On Blue's Waters
by Gene Wolfe
Tor, 1999, ISBN 0-312-86614-3
A book review by Elisabeth Carey
This is the first volume of The Book of the Short Sun, and it's good to know that Wolfe has already turned in the other two volumes. We have to wait, but we don't have to wonder if he'll be able finish them.
Some twenty years after the Whorl reached the Short Sun system, Horn, the young boy from Patera Silk's manteion in Viron, is a successful papermaker on the island of Lizard, part of the polity of New Viron, on Blue, the more pleasant of the habitable worlds in this system. He is married to Nettle, and they have three sons, Sinew (the eldest), and Hide and Hoof, who are twins. His one claim to fame in this new world is The Book of Silk, an account of the career of Patera, later Caldé, Silk. One day a delegation arrives from the city--a delegation of the wealthiest and most powerful men in New Viron, Marrow, Remora, Gyrfalcon, Eschar, and Blazingstar. They have a simple proposition for Horn. They have received a letter from a town which claims to have a working lander, and wants to send it back to the Whorl carrying one person from each town on Blue. The worthies of New Viron want Horn to join the expedition, find Caldé Silk, and bring him to New Viron.
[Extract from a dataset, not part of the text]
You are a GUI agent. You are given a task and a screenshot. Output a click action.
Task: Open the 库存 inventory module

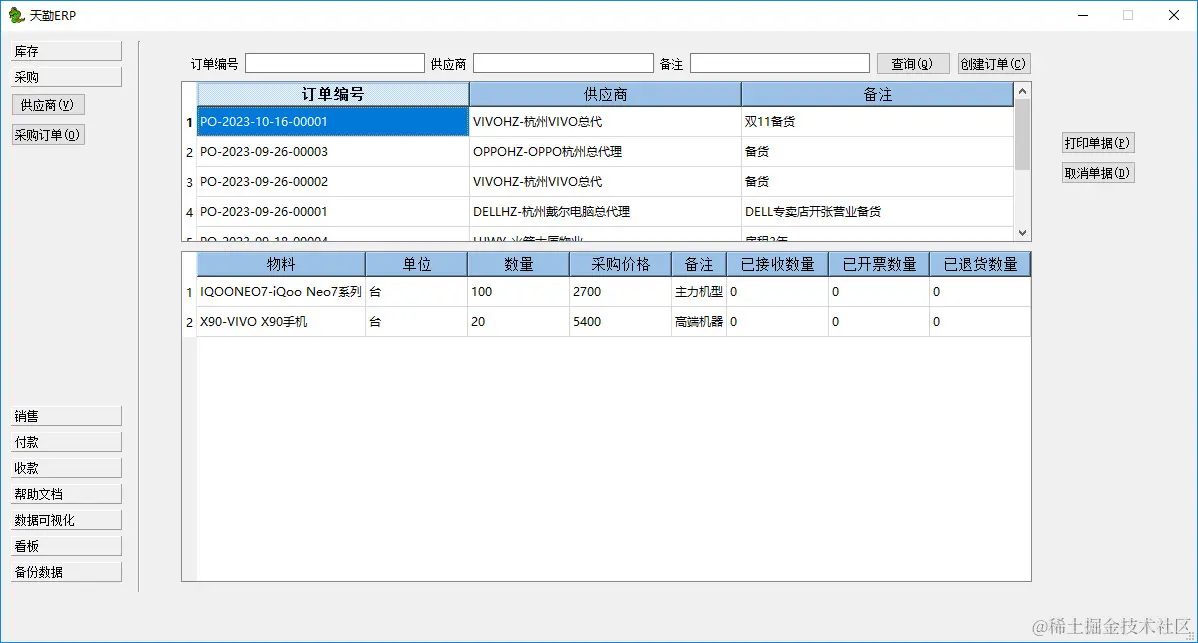(65, 50)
Horn agrees, in large part because he believes that if he doesn't they'll ask Nettle, the next most likely person to be able to persuade Silk to come, and she would go. After parting instructions to his son Sinew (with whom he is on impressively terrible terms), gathering supplies, and a visit with Maytera Marble and Mucor, he sets out on his journey to the town of Pajarocu, whose precise location no one knows, to join their lander expedition to the Whorl. With him he brings Babbie, a half-grown hus, a somewhat bearlike native species of Blue, which was Mucor's pet and which she gave to Horn. Along the way he meets up a very unusual young woman, and an inhumu--one of the blood-sucking sapients native to Green, the other habitable world in this system.
We know, or begin to guess, something about how his journey ended, because Horn is writing down the story, in the hope that Nettle and their sons will someday read it, while living in palace in a foreign city, where he is both ruler and prisoner. This is the beginning of a complex and fascinating story, in Wolfe's usual compelling prose. Highly recommended.